▶ _MATERIAL_
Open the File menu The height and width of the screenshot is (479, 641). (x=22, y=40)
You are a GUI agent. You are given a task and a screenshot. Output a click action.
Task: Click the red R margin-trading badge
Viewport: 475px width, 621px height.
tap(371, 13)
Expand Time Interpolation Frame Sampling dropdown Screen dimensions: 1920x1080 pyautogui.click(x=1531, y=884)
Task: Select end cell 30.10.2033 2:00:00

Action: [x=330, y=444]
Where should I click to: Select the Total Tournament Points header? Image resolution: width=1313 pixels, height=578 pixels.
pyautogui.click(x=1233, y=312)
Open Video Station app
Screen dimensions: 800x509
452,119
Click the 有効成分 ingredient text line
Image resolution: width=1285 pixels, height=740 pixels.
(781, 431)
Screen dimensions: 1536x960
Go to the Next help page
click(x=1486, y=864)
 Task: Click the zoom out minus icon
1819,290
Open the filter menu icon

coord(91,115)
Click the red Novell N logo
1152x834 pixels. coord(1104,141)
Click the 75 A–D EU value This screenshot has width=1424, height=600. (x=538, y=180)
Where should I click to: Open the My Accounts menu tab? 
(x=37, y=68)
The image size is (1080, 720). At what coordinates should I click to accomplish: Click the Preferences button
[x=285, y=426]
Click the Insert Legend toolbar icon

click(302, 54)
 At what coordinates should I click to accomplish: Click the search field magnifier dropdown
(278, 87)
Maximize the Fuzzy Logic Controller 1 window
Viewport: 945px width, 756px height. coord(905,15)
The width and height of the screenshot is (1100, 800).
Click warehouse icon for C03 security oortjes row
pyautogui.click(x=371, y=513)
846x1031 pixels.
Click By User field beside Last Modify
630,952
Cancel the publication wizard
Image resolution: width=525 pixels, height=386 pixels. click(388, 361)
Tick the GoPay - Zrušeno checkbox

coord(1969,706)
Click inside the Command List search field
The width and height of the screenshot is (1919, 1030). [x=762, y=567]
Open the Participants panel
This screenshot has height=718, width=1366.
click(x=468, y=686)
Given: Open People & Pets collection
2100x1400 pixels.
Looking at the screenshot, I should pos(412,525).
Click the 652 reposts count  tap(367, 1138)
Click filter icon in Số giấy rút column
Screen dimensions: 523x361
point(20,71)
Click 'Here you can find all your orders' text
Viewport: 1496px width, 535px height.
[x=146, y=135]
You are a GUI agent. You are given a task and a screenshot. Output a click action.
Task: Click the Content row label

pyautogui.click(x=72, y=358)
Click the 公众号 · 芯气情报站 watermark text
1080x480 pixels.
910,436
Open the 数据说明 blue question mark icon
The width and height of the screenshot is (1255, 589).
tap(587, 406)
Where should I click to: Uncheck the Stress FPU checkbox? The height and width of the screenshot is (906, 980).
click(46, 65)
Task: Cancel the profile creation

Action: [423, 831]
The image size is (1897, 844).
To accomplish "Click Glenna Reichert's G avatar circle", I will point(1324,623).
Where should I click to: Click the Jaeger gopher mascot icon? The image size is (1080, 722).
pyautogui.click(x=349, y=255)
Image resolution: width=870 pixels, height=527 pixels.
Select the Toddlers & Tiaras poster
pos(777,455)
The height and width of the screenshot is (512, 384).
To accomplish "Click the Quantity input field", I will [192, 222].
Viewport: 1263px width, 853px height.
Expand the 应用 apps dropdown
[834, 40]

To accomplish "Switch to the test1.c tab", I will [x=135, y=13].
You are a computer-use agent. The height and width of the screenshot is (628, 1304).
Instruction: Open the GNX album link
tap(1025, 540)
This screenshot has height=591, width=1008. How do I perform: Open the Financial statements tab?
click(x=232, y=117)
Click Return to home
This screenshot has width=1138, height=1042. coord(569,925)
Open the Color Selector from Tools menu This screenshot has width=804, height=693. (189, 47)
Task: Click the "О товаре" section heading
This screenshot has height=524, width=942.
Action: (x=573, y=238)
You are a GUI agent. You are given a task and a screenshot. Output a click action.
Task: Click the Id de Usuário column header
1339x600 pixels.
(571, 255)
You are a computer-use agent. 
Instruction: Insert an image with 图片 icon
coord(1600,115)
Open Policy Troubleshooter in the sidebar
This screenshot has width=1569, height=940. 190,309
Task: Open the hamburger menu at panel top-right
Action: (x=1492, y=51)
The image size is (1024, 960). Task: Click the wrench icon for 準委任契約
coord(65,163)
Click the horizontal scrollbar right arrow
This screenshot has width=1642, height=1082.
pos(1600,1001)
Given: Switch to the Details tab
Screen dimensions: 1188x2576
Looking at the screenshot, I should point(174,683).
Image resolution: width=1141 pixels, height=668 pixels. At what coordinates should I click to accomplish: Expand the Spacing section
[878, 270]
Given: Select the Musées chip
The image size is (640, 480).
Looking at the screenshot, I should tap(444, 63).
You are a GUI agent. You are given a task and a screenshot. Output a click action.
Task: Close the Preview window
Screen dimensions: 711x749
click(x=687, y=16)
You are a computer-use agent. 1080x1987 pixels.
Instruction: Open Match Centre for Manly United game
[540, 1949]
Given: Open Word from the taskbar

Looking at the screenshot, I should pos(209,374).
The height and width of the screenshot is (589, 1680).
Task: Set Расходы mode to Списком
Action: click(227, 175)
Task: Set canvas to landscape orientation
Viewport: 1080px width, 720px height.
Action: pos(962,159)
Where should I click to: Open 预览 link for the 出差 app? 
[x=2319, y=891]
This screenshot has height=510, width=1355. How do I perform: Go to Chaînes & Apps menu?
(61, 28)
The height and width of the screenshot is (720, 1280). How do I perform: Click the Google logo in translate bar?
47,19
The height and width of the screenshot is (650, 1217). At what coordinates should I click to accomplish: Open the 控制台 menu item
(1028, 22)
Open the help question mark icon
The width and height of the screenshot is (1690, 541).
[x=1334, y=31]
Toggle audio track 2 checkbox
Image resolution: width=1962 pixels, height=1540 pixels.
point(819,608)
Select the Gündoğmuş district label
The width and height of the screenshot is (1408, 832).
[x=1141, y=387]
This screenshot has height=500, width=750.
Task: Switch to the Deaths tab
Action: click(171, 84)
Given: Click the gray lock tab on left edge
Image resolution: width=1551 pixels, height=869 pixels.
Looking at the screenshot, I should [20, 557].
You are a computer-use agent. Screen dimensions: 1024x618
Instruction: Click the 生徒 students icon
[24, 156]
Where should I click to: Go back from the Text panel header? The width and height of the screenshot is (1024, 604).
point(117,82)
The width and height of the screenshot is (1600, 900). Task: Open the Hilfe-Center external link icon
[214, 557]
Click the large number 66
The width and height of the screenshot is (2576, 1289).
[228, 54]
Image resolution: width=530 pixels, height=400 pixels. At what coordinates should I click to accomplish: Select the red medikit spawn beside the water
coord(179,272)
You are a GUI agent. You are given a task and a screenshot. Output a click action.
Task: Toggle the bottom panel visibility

▶ _SOLICITUD ESCRITA_
Por favor, reescribe como una lista JSON de cadenas las líneas de los datos que van desde el principio hasta la línea con "click(x=1486, y=864)", ambos extremos incluidos. Pon una cadena por cada línea y omite las líneas en blanco.

▶ _RESPUESTA A LA TAREA_
[
  "Open the File menu The height and width of the screenshot is (479, 641). (x=22, y=40)",
  "You are a GUI agent. You are given a task and a screenshot. Output a click action.",
  "Task: Click the red R margin-trading badge",
  "Viewport: 475px width, 621px height.",
  "tap(371, 13)",
  "Expand Time Interpolation Frame Sampling dropdown Screen dimensions: 1920x1080 pyautogui.click(x=1531, y=884)",
  "Task: Select end cell 30.10.2033 2:00:00",
  "Action: [x=330, y=444]",
  "Where should I click to: Select the Total Tournament Points header? Image resolution: width=1313 pixels, height=578 pixels.",
  "pyautogui.click(x=1233, y=312)",
  "Open Video Station app",
  "Screen dimensions: 800x509",
  "452,119",
  "Click the 有効成分 ingredient text line",
  "Image resolution: width=1285 pixels, height=740 pixels.",
  "(781, 431)",
  "Screen dimensions: 1536x960",
  "Go to the Next help page",
  "click(x=1486, y=864)"
]